Susan, the play’s director, is a middle aged woman with dark brown hair cut off just below the shoulders that reminds Chris of his mom. That’s where the similarities end though, since she’s wearing a kind of cape-looking robe thing as a sweater, has elaborate nails, and doesn’t look immediately unimpressed by just setting eyes on him.
She smiles in greeting towards the group, and there’s a great sort of cosiness that overrides the intimidation factor when the room is crowded with ridiculous props and more retro junk than a yard sale. Still, Susan looks them each in the eye as volunteer girl shoves a piece of laminated paper to each of the auditioners. There’s a big number 3 marked on top of his plastic in blue sharpie.
“Welcome gentlemen! Susan Khan, but you know me already.”
She gestures to the man on her right while flipping quickly through the audition information that’s got their vitals. Chris vaguely wishes his manager could have left a sticky on his saying Pick Me!
“This is Greg Finnegan, our writer...”
He is a very rotund man with very square glasses, but he’s got a genial olive face kind of like Emeril Lagasse. Bam!
Greg grins as he tips his chin at them in acknowledgement. “Each of you has been given a different scene for your audition, so take a second to read it over and we’ll go in order of the number—Ouch. Sue!”
Greg makes a pinched expression, rubbing his arm. He huffs in exasperation at Susan when she sharply prods him with her pen again. Verdict’s in. These two are freaking weird. It’s like a requirement to work in that section of the entertainment industry or something.

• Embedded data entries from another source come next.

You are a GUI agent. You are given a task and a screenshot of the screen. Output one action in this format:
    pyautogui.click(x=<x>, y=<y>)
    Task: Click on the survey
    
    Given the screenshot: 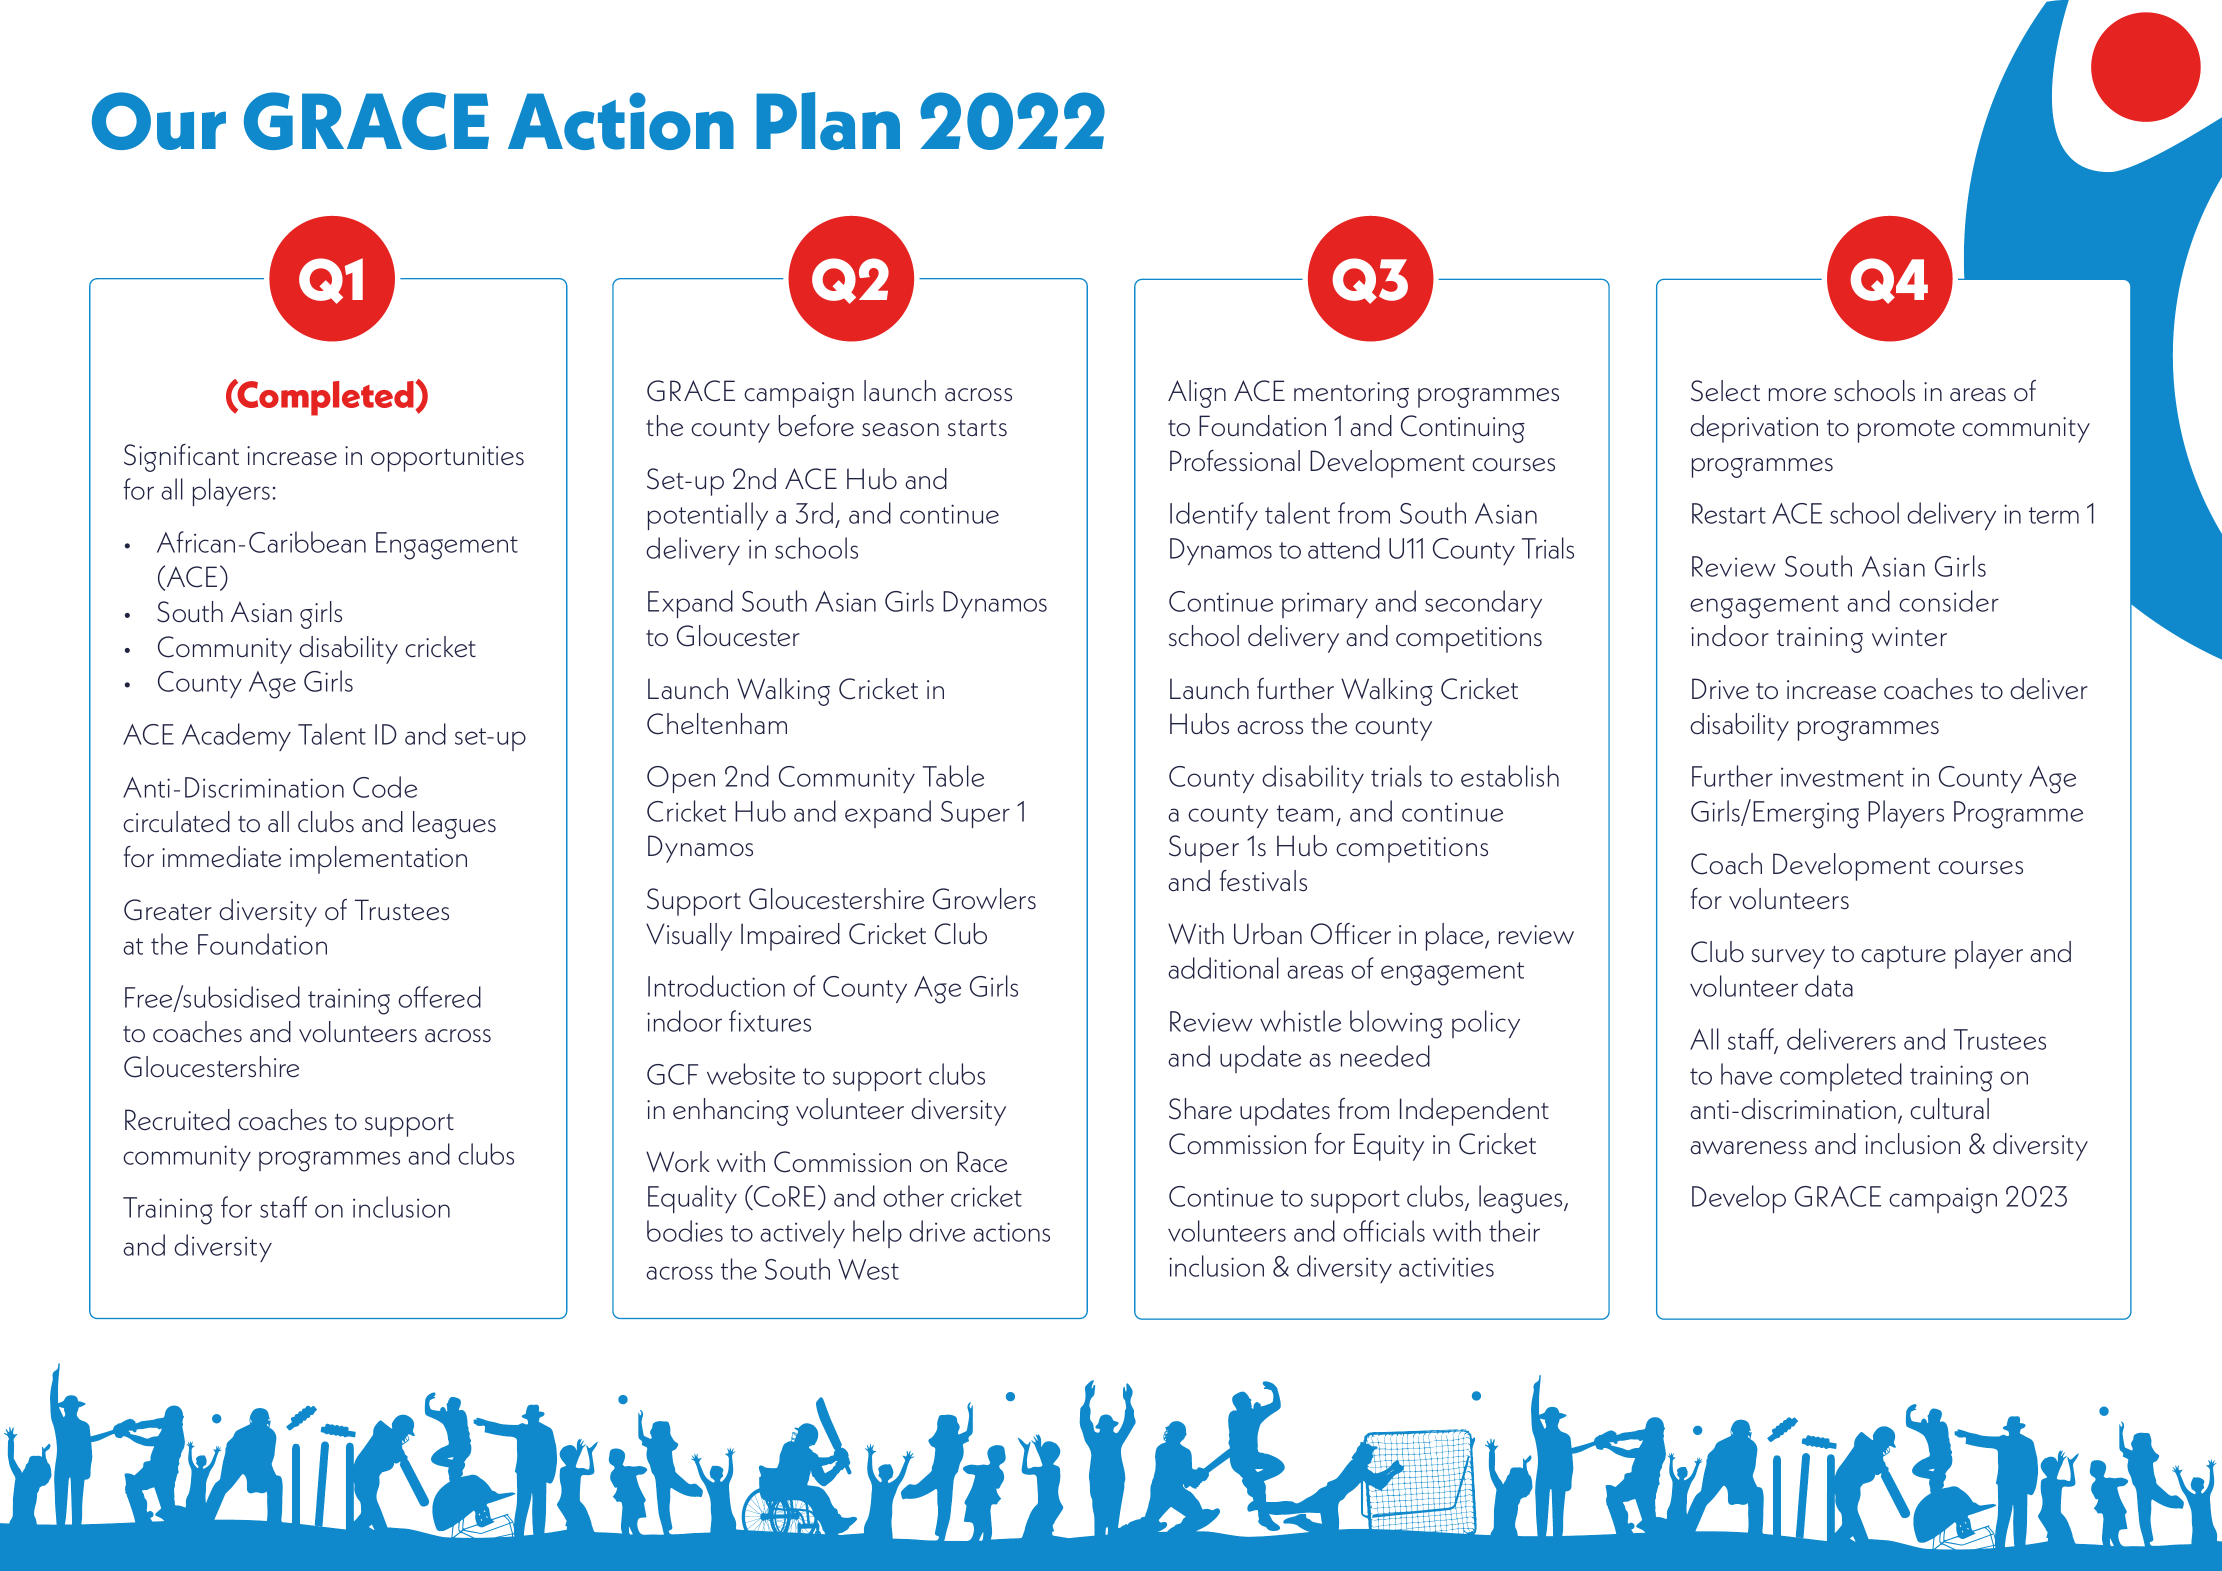 What is the action you would take?
    pyautogui.click(x=1788, y=959)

She’s pointing to the documents in her hand and then the two bow their heads together to start whispering in earnest. The writer’s eyes catch Chris watching him for just a moment and the corner of Greg’s mouth creeps up.
Chris has a tiny heart attack then hastily smiles back, wide and earnest.
Susan curls over the table to start scribbling in fast jerky movements. The other two actors are intently reading their laminated lines, but Chris watches the table in silent confusion, smile straining his cheeks.
There’s the metallic clang-click of a door opening and shutting on the other side of the clutter and curtains.
The director suddenly stops and makes a random very dramatic dotting motion with her pen and calls, “Ricky! Did you get your drink?”
“Sorry! Yes!” A gentle voice floats back in response.
And that’s when the Lead walks out from behind an absurd lilac-coloured prop vanity, taking a long sip from a luscious water bottle.
Volunteer girl leans in next to Mr. Perfect Skin and offers clarification in a whisper.
“Sue likes to call her actors by their character names. That’s Zachary Quinto.”
She grins and gives thumbs up then scuttles backwards to the exit, and the whoosh of air as the hallway door bangs shut sends a cold streak of terror straight through Chris.